- GIVEN TEXT
Animal Activity on Campus has Decreased Since Last Year

Meritt Drake

Despite consistent raccoon activity around trash cans, there has been less animal activity on campus compared to years past.

There have been raccoons nightly around the football field and the dumpsters around the dorms, Fort Lewis College grounds supervisor Carl Gregg said.

The raccoons also like to eat some type of bug that lives in the grass, so they’ve been digging at night as well, Gregg said.

Campus police have received three reports of bear presence this semester, Deming said.

“We’ve had fewer bear reports this year and no recent signs of bears on campus,” campus police Chief Brett Deming said.

Two of these reports were bear sightings, where people called in a bear sighting, but police did not locate the bear. One report came from an officer seeing a bear, Deming said.

Two window screens at Bader Snyder have been torn by bears this semester, Deming said.

This year physical plant has not seen any bears. There was an incident where one trash can was knocked over, but Gregg wasn’t positive that it was bear-related, he said.

“Last year was really bad,” Gregg said. “There were bears knocking over trash cans nightly for two to three months straight. I would see a mom and two cubs at 5 a.m. most mornings.”

- TO-DO ITEM A
Decide whether each statement agrees with the article on campus animal activity, answering yes or no and quoting the words of the article that settle it: (i) Campus police have received three reports of bear presence this semester. (ii) Physical plant has seen bears on campus this year. (iii) Raccoons have been digging at night for a bug that lives in the grass.
- TO-DO ITEM B
Extend the article on campus animal activity, picking up after its final sentence.
The listing below is not needed for anything here.

- SOURCE DATA
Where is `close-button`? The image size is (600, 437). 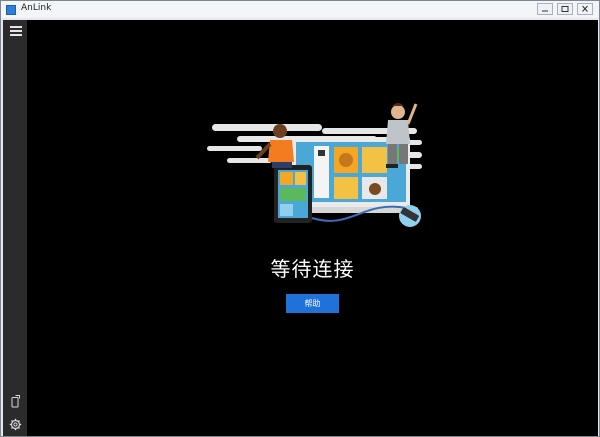 close-button is located at coordinates (585, 9).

- RESPONSE A
(i) Yes: "Campus police have received three reports of bear presence this semester"
(ii) No: "This year physical plant has not seen any bears."
(iii) Yes: "The raccoons also like to eat some type of bug that lives in the grass, so they’ve been digging at night as well"

- RESPONSE B
The city has switched to new bear resistant dumpsters in town, which could be keeping the bears away as well, Gregg  said.

The Environmental Center has also been mindful of keeping food away from animals on campus and is careful to not leave downed fruit in their food forest, assistant coordinator of the Environmental Center Sadie Magnifico said.

“Last year we had a late freeze that froze a lot of the bear’s food sources,” Deming said. “This spring there were no late freezes. In the woods lately there has been plentiful acorns and berries so there’s been less enticement to come to campus for food.”

Despite their other food sources, animals are drawn to campus and Durango for the same reason humans are, Magnifico said. The land is very hospitable and offers access from the mountains down to the river, she said.

“Once animals learn that food is there they come back. We can teach them where food is or we can teach them where it isn’t,” Magnifico said.